I recently had lunch with a developer friend who told me about his troubles with Microservices. The company where he was working had rearchitected its monolith-oriented application stack into a modern Microservices Architecture. He told me that the system was composed of over 100 microservices. Some requests coming into the system spawned up to 40 different messages for further processing!

 

My friend confessed that his initial excitement of working with microservices had cooled. Debugging the system was quite challenging—there was no option to run the application on his machine. The developers had to do their debugging from a production-like environment. Determining which path a problematic request took between multiple instances of the same service proved frustrating too. Finally, the different microservices’ independence surfaced as a liability when developers changed message definitions without communicating those modifications to other teams, breaking the system.

And how many requests came into this microservices system per day? 100 million? No, fewer. 100 Thousand? Fewer. 100? Yes, 100. At most. The average day had around 60 requests!

 

My developer friend thought the system had been willfully over-engineered. Microservices are great for extreme scaling. Suppose I needed a system that can handle tens of millions of operations per day—here I might consider a Microservices Architecture. 

However, systems don’t start out processing millions of messages per day. They begin by handling relatively few requests—like 60 per day. In my friend’s company, the technical decisionmakers knew before starting on the rearchitecting project that the daily throughput would be very low. So why do it? 

Because the Microservices Architecture is riding high right now. Many architects and developers perceive it as the solution for all our system ills. That is not the case. Unless you need extreme scalability and throughput, I recommend you shun Microservices.

 

If you’ve designed your system well—partitioned it into cohesive modules and sensible components—then it should be relatively simple to move from a single process executable (aka Monolith) to Microservices.

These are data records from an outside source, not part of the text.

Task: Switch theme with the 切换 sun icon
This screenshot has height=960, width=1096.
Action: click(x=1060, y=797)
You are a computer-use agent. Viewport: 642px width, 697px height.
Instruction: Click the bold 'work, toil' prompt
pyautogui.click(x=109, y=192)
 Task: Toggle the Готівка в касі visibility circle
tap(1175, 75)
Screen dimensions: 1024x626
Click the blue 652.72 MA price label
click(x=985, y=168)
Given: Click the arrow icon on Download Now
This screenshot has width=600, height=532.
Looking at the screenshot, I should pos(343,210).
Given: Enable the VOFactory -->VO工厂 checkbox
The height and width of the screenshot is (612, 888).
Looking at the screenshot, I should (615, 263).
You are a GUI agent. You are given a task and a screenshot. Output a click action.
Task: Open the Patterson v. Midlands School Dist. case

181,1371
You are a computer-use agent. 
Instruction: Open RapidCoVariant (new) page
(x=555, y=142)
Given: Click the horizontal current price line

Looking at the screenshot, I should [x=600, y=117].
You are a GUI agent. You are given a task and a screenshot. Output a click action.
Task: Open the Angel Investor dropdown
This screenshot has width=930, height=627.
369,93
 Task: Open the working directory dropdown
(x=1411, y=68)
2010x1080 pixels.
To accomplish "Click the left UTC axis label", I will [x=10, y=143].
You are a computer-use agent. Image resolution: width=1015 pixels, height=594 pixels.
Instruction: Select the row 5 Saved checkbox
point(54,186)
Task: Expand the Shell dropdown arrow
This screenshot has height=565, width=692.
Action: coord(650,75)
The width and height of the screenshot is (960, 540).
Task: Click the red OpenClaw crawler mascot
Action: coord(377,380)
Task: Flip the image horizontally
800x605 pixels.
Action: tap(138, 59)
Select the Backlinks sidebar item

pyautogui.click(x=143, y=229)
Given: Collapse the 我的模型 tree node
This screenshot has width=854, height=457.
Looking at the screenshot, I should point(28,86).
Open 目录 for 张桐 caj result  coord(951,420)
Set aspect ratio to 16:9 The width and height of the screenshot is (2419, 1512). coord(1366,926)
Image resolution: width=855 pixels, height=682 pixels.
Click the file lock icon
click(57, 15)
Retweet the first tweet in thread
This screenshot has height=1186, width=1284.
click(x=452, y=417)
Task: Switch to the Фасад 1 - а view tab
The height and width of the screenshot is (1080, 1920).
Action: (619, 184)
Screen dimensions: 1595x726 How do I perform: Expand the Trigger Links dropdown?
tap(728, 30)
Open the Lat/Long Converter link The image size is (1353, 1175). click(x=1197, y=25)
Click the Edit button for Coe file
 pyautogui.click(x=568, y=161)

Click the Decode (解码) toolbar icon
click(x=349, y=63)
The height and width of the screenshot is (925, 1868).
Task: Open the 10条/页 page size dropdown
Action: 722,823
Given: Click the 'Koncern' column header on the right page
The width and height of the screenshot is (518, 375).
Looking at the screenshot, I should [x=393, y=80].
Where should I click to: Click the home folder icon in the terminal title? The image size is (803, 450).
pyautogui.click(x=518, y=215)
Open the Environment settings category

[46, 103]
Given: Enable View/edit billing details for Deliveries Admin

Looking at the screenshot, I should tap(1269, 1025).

As the system’s load increases, you could reconfigure the monolith’s components into a hybrid arrangement of scaled-out distributed services across multiple machines communicating via queues. Once the system is straining under further increases in load, you finally move to the Microservices Architecture[1]. 

 

That is what a great architecture allows you to do—choose a suitable deployment model for your system without having to alter the constituent parts—components and modules. 

 

We’ll drill more into Microservices and how they differ from Monoliths another time.

 

Footnotes: 

[1] Microservices Architecture is a misnomer—it’s not an Architecture; it’s a Deployment Model.